# Description of the task
Report back the lines in this listing that carry the string "sidebar".

....

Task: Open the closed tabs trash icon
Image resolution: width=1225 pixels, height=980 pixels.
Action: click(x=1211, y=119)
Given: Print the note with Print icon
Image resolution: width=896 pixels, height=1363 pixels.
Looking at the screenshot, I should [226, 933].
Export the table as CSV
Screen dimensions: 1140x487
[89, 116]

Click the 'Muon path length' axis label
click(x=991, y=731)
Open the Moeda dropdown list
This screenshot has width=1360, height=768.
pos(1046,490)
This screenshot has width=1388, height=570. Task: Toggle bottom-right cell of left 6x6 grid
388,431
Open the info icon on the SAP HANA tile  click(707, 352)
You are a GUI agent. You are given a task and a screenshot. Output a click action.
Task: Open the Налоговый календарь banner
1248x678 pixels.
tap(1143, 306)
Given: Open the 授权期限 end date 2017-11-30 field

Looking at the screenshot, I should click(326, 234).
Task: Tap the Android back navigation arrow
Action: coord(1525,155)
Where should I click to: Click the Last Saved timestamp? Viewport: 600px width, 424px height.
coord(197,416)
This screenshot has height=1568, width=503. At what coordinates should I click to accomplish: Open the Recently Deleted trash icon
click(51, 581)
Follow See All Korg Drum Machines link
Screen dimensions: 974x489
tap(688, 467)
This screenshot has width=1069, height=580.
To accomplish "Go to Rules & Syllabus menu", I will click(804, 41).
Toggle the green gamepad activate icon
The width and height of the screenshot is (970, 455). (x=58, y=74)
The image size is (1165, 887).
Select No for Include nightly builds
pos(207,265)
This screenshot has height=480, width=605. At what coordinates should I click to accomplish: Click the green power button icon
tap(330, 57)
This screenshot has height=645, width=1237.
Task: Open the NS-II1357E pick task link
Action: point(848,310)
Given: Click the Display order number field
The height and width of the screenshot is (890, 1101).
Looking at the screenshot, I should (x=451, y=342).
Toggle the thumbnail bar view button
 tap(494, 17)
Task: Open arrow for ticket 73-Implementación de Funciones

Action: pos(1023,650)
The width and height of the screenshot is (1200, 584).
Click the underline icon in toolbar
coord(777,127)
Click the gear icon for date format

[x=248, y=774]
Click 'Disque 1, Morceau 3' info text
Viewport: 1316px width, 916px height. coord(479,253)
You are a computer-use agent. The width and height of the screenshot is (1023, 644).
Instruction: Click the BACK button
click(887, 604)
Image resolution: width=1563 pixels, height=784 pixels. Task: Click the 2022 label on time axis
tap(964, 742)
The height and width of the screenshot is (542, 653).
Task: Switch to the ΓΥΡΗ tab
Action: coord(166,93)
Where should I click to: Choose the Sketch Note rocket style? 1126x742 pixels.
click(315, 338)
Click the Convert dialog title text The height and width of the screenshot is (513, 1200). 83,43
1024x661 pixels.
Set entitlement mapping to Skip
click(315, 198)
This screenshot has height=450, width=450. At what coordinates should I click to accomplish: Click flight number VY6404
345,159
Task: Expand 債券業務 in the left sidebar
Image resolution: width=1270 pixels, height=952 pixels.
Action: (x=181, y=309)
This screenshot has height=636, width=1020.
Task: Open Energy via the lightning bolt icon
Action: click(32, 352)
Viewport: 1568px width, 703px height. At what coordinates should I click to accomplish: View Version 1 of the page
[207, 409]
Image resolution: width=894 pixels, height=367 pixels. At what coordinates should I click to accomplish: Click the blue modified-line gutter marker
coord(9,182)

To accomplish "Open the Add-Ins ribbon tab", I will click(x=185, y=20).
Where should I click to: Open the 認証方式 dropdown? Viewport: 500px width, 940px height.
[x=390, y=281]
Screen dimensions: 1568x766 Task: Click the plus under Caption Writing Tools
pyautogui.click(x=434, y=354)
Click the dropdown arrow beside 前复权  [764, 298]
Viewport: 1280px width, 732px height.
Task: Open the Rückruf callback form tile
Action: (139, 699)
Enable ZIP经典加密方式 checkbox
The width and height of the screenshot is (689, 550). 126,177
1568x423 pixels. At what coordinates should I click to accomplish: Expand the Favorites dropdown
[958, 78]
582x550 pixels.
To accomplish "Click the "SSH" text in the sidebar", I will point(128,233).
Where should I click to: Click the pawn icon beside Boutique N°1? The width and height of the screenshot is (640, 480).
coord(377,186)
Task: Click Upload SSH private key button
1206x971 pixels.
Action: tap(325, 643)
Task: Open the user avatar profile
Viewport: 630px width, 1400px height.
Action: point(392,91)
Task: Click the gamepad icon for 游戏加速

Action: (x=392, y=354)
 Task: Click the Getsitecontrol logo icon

....

# Solution for this task
Task: Expand 債券業務 in the left sidebar
To accomplish "Click the "SSH" text in the sidebar", I will point(128,233).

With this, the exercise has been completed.